Reset the configuration of all Network Commissioning Networks attribute to their state prior to the Fail-Safe being armed.
If an UpdateNOC command had been successfully invoked, revert the state of operational key pair, NOC and ICAC for that Fabric to the state prior to the Fail-Safe timer being armed, for the Fabric Index that was the subject of the UpdateNOC command.
If an AddNOC command had been successfully invoked, achieve the equivalent effect of invoking the RemoveFabric command against the Fabric Index stored in the Fail-Safe Context for the Fabric Index that was the subject of the AddNOC command. This shall remove all associations to that Fabric including all fabric-scoped data, and may possibly factory-reset the device depending on current device state. This shall only apply to Fabrics added during the fail-safe period as the result of the AddNOC command.
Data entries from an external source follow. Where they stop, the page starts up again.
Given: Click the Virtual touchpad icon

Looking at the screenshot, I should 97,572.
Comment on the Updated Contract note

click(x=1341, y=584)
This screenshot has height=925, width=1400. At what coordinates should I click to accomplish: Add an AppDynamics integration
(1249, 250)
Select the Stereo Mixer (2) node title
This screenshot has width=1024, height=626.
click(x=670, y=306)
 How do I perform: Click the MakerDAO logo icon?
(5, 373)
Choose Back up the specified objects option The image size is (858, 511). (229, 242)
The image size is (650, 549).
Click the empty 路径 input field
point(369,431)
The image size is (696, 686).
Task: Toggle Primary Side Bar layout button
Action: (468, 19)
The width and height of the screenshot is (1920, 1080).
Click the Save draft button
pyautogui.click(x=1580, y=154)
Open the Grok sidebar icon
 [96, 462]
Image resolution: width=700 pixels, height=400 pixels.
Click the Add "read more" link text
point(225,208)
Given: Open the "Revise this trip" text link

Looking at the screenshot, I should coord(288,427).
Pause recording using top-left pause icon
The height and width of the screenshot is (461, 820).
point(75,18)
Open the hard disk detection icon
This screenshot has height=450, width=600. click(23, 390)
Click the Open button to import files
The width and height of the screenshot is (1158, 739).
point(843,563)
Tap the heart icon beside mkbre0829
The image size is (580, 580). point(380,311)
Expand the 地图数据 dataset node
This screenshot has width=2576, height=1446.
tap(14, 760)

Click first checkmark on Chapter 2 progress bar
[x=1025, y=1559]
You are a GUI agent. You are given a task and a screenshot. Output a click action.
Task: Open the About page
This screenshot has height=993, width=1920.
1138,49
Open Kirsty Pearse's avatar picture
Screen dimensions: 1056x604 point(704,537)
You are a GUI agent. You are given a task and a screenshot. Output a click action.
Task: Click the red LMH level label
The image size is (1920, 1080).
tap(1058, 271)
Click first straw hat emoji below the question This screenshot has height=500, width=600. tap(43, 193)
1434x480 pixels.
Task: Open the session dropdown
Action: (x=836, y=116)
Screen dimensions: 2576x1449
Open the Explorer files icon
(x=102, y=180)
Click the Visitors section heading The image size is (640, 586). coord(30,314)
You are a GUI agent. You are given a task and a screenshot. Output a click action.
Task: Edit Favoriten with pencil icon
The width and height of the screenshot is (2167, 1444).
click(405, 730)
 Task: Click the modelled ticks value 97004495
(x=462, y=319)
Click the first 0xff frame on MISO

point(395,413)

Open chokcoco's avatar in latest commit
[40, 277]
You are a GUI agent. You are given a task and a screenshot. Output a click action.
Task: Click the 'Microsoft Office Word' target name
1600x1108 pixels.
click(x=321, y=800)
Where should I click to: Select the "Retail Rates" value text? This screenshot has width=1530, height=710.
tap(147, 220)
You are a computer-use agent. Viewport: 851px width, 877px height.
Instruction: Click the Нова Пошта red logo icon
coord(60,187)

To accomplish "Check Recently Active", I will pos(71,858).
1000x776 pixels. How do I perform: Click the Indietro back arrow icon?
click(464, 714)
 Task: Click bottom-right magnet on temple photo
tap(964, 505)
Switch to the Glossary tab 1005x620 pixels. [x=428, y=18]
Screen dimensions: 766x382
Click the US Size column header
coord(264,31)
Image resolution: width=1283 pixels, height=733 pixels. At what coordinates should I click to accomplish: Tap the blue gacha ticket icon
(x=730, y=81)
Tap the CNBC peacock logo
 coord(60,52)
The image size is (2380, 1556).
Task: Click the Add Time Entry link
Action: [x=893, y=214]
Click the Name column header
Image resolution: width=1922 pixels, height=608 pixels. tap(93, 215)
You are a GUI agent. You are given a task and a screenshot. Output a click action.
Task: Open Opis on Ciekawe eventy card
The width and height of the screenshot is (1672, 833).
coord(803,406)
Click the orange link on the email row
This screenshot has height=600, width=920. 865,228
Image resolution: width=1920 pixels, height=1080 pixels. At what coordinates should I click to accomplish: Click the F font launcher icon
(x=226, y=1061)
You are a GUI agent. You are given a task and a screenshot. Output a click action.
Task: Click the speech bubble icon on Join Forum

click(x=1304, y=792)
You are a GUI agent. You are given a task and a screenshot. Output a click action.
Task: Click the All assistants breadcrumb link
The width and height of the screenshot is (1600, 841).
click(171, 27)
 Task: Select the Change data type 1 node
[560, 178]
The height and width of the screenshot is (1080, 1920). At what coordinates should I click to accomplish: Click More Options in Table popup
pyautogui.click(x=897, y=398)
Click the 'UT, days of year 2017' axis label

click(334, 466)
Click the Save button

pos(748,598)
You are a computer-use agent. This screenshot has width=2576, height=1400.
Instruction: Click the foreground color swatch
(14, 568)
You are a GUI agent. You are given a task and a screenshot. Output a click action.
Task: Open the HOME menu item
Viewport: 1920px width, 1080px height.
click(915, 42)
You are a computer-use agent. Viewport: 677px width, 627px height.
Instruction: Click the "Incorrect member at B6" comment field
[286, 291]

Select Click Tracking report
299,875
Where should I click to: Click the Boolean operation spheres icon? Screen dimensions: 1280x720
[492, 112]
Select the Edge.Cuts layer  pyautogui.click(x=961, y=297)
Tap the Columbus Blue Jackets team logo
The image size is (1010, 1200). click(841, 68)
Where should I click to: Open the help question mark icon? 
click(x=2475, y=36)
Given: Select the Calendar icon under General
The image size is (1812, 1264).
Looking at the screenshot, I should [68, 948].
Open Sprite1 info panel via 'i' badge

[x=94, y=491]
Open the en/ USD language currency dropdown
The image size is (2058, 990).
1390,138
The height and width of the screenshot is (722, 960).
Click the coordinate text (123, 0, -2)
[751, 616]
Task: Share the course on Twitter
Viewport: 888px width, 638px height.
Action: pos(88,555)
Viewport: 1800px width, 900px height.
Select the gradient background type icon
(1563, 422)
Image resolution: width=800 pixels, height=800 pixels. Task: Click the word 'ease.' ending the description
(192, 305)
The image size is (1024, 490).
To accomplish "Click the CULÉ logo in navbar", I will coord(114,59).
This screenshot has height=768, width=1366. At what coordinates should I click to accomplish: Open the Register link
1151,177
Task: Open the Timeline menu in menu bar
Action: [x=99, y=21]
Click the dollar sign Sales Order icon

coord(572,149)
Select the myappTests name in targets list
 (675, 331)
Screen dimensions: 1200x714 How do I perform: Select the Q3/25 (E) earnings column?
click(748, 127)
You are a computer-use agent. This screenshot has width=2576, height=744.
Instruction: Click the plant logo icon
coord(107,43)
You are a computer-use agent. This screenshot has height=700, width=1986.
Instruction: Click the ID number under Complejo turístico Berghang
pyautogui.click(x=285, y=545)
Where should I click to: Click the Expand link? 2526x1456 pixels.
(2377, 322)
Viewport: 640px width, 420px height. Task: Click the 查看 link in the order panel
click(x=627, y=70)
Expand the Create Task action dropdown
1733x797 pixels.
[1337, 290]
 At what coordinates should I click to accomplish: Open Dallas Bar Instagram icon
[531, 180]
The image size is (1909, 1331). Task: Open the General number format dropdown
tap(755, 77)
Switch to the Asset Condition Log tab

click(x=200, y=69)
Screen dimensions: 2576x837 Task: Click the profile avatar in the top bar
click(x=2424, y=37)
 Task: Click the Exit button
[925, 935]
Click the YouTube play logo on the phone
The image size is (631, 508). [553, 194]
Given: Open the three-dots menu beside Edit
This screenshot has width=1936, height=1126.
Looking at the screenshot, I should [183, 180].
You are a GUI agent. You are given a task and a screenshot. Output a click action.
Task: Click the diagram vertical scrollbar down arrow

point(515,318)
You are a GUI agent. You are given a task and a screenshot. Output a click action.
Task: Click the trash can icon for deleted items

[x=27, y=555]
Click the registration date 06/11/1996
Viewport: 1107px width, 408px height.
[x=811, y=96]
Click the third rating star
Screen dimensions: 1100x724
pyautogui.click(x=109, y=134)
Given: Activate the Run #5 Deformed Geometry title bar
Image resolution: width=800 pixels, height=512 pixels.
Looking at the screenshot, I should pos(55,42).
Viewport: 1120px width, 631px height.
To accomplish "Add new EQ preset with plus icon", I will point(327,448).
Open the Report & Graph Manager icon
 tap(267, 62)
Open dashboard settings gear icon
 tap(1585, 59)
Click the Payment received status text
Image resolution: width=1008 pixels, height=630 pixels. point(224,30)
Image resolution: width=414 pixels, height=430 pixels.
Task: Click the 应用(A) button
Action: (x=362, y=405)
If the CSRRequest command had been successfully invoked, but no AddNOC or UpdateNOC command had been successfully invoked, then the new operational key pair temporarily generated for the purposes of NOC addition or update (see Node Operational CSR Procedure) shall be removed as it is no longer needed.
Remove any RCACs added by the AddTrustedRootCertificate command that are not currently referenced by any entry in the Fabrics attribute.
Reset the Breadcrumb attribute to zero.
Optionally: if no factory-reset resulted from the previous steps, it is recommended that the
Node rollback the state of all non fabric-scoped data present in the Fail-Safe context.